Gwen’s eagerness to listen was something I got to see in person on many occasions. One of the last times we were together was in Selma, Alabama, commemorating the 50th anniversary of the march on Bloody Sunday.

That night, we had dinner with our hero Congressman John Lewis, who was only 25 years old when he was beaten on the Edmund Pettus Bridge. Gwen just wanted to hear the Congressman talk. She asked questions. She listened. And by the end of the night, Congressman Lewis had really opened up. He told us story after story until we all had in tears in our eyes.

But here’s the thing: Gwen didn’t want to listen to Congressman Lewis just because he’s a famous civil rights leader. She wanted to listen to everyone!

She cared about people, and making sure their voices were heard. Even if she didn’t agree with you, she stayed resolute in her capacity to listen.

Gwen wasn’t just listening for herself. She was listening to others, and for others, and for the sake of our highest ideals. It’s what made Gwen so great at her job, and it’s also what made her such a good friend and a good person. Listening is what made Gwen, Gwen.

As I mentioned earlier, Gwen graduated from Simmons forty years ago. I hope that, along with your Simmons degree, you take some of her spirit with you—and that you accept your responsibility to listen.

Seek out stories you may not want to hear, and opinions you may not completely agree with. Have a difficult conversation with someone in your life, and rather than turn away, let them tell you their side. As I’ve found through many of these conversations in my life, you don’t have to change your position to change your perspective. I’ve always learned something from listening to others.

And that’s the thing.

Listening is not a passive act of simply staying quiet; it’s an active choice to engage, to be critical and compassionate.

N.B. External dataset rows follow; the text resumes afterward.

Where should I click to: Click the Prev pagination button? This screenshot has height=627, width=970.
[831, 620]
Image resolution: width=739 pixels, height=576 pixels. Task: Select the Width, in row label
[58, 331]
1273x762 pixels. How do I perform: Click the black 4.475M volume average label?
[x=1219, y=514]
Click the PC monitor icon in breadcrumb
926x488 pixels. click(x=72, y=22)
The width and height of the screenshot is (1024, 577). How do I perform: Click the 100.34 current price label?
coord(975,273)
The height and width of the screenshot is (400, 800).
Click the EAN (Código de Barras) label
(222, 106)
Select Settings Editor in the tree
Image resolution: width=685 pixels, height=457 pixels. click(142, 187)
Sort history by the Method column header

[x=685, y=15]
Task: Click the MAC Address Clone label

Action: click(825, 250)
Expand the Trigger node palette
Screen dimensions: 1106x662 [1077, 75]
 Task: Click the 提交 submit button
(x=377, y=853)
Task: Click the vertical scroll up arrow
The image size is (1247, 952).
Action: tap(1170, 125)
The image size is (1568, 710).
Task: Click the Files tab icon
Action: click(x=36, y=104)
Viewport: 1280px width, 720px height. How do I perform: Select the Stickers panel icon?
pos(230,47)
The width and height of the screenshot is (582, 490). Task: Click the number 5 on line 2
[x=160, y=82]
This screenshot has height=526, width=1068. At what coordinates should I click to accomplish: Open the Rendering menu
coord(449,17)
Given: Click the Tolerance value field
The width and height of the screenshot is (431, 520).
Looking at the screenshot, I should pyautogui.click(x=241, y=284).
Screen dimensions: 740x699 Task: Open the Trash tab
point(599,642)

While it is important for our media to listen, it is essential that we embrace our own individual responsibility for listening.

Because only when we listen can we find common ground.

Only when we listen can we forge compromise and a common future.

And only when we listen can we begin to heal the divides throughout this country, and build the bridges that our democracy today so desperately needs.

So, Class of 2017, congratulations to all of you on this major milestone in your life. And thank you all for this honor, and for listening to me today.